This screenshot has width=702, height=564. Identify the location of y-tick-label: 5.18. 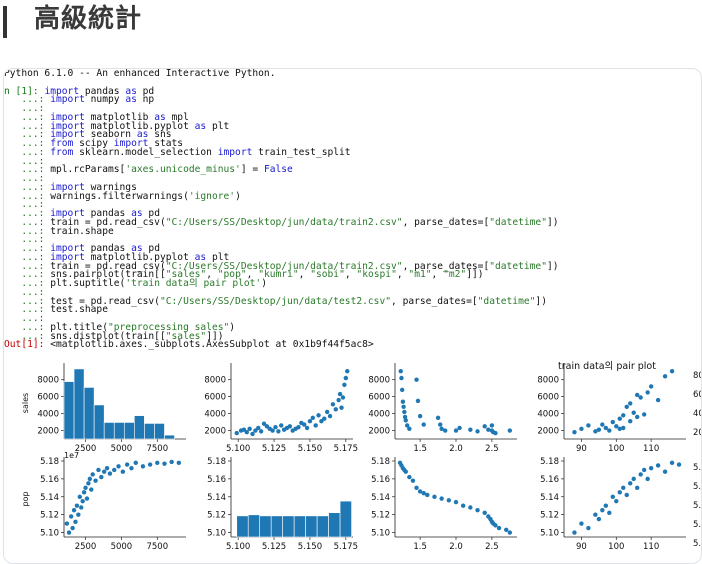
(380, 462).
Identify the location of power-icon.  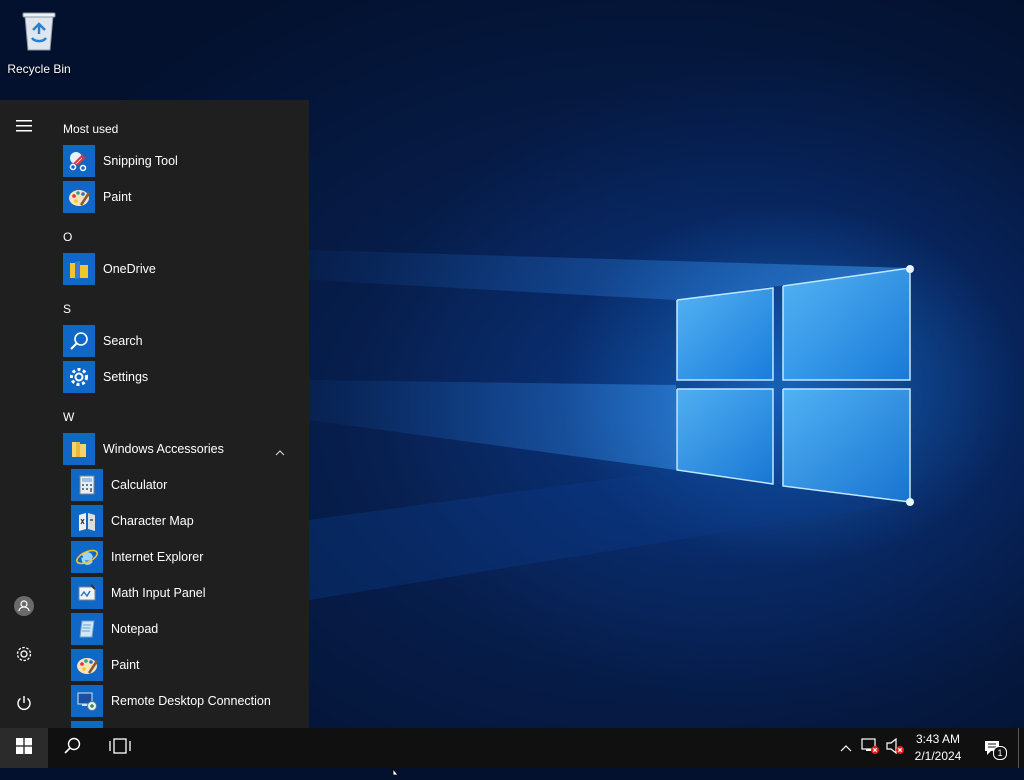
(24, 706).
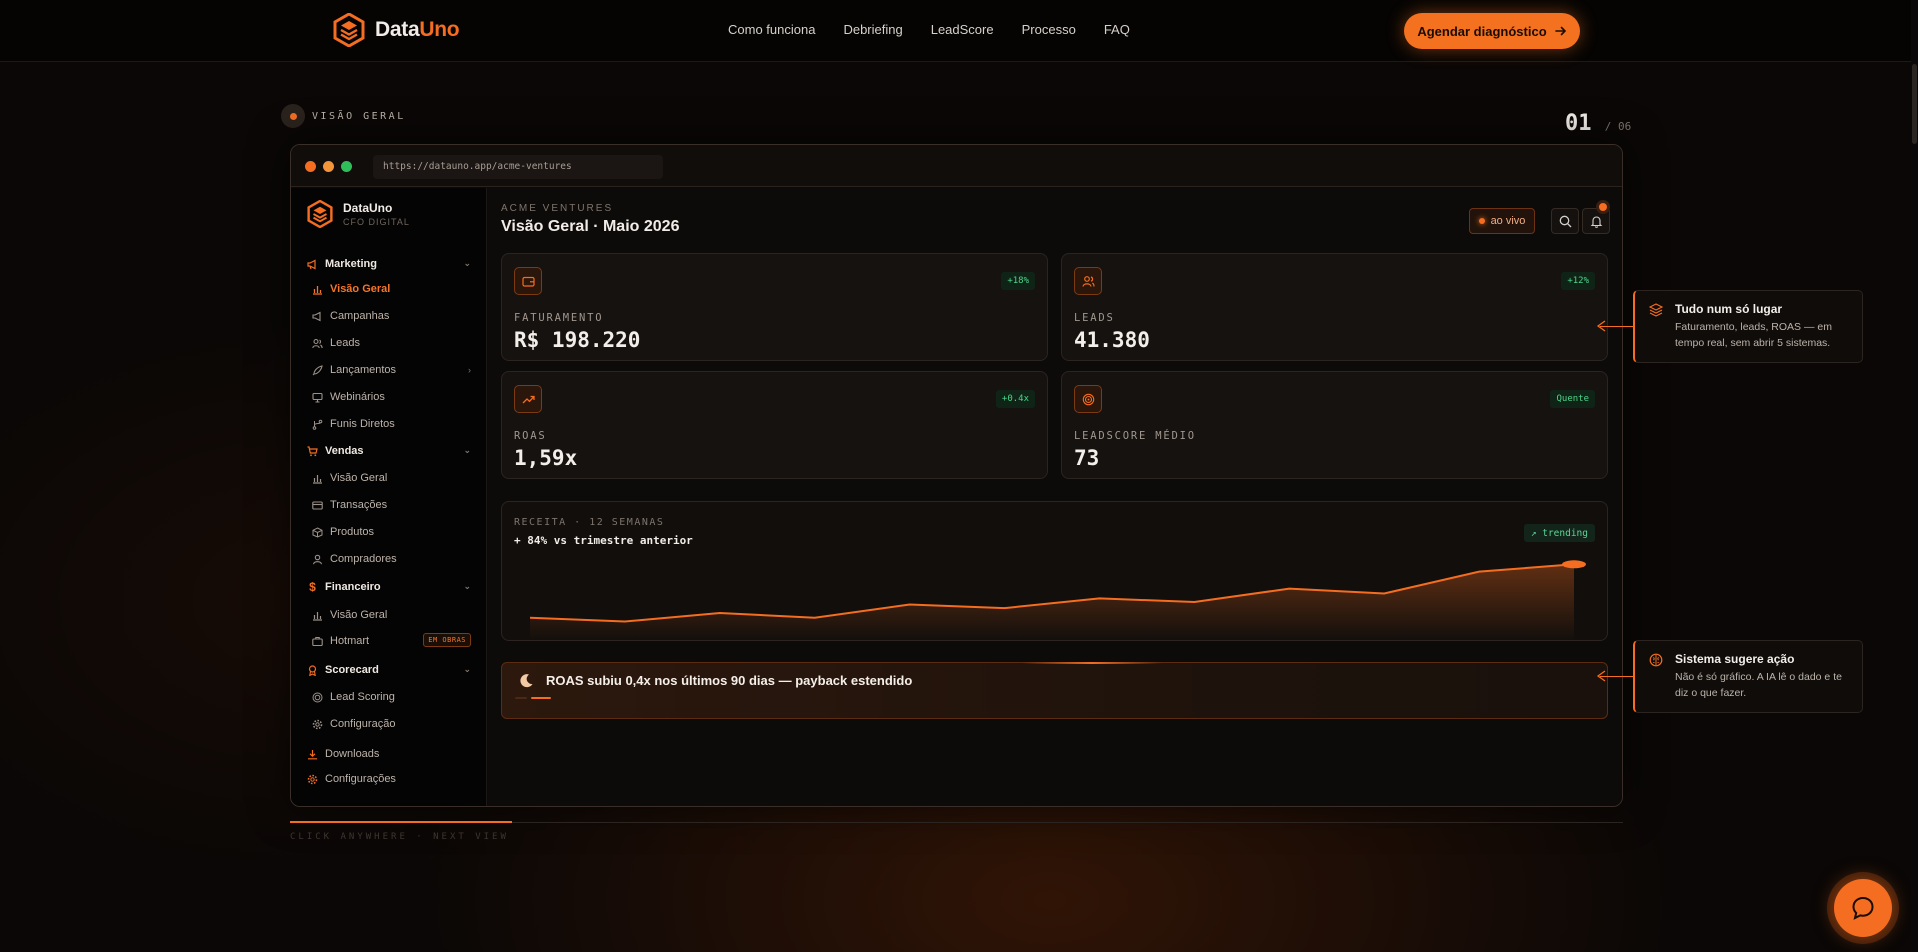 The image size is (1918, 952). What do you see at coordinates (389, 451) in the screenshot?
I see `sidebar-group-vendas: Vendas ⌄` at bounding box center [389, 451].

---

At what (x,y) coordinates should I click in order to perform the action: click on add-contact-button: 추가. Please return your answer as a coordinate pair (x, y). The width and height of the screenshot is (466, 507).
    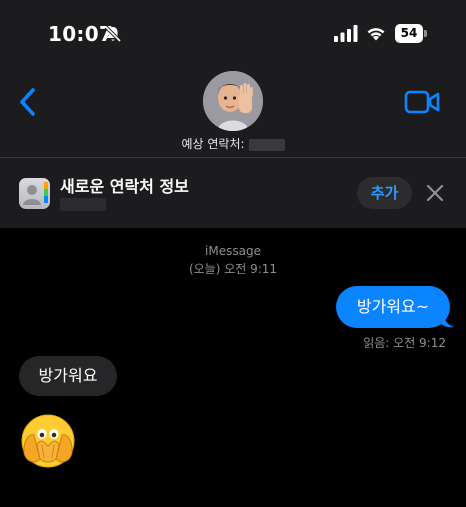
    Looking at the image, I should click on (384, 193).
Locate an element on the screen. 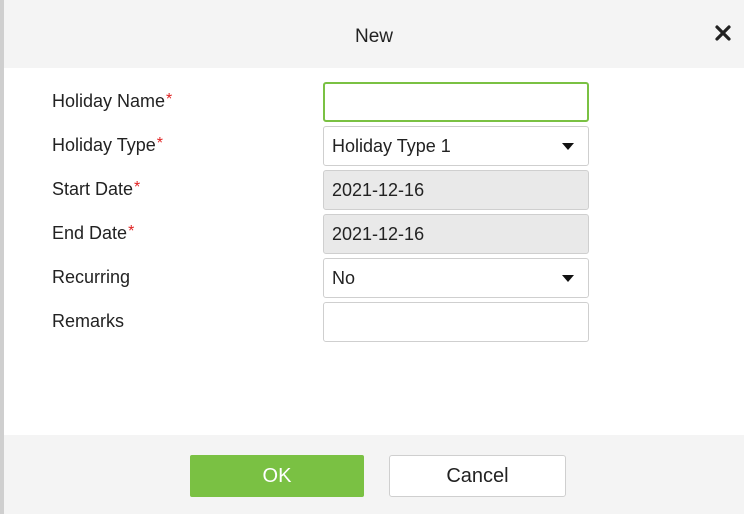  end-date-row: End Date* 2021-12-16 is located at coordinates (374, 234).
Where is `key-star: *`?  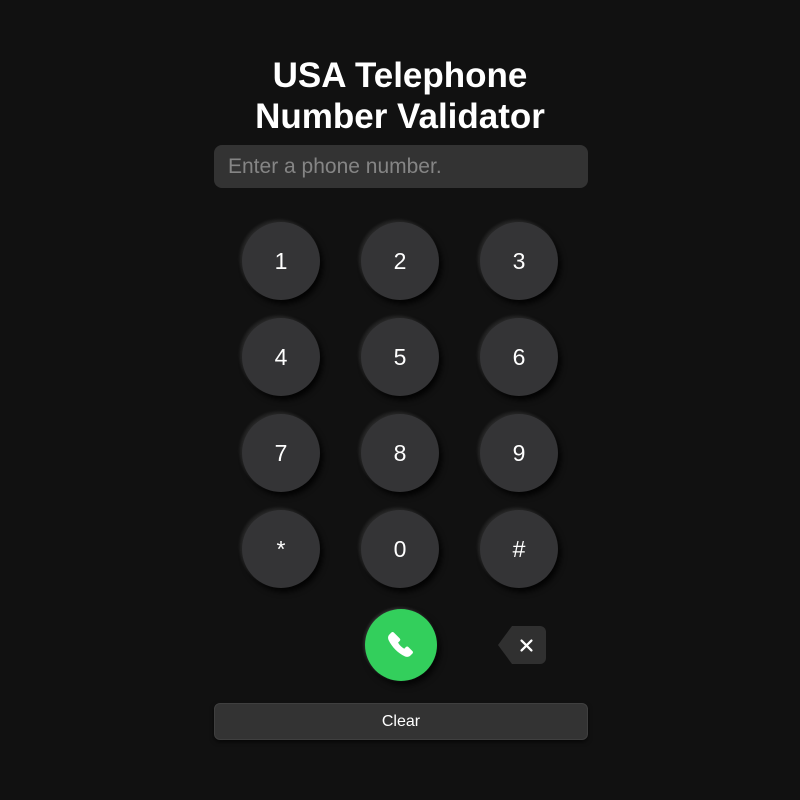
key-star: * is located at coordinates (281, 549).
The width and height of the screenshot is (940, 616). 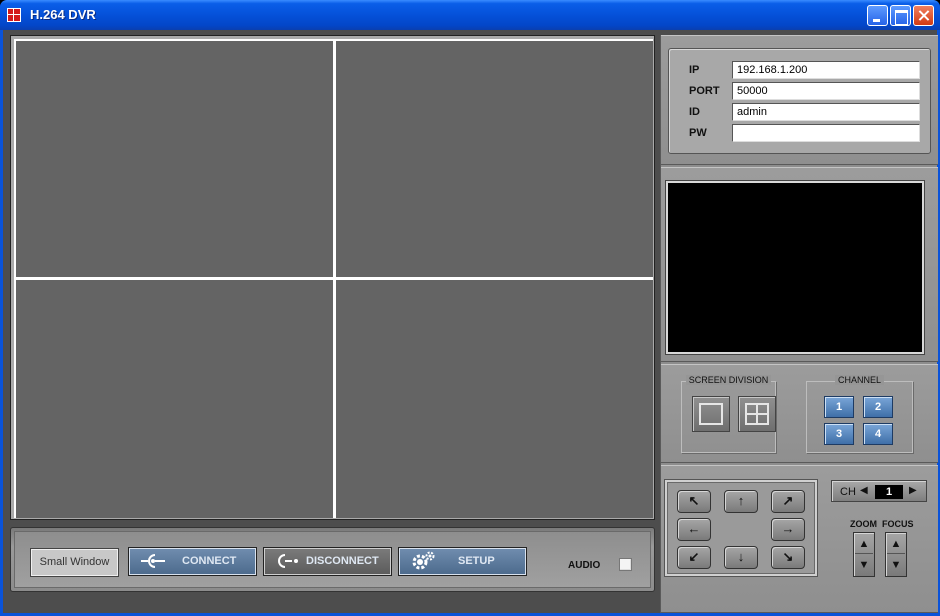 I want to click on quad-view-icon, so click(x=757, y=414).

What you should do ->
Print the records again line by line, beginning at the line containing "This screenshot has" and ending at the line containing "center [389, 451].", both included. Omit the pictures from your output.

Answer to the exercise ->
This screenshot has width=702, height=564. Identify the location of y-tick-label: 5.18. 
(380, 462).
Identify the location of power-icon.  
(24, 706).
 The image size is (1918, 952). What do you see at coordinates (389, 451) in the screenshot?
I see `sidebar-group-vendas: Vendas ⌄` at bounding box center [389, 451].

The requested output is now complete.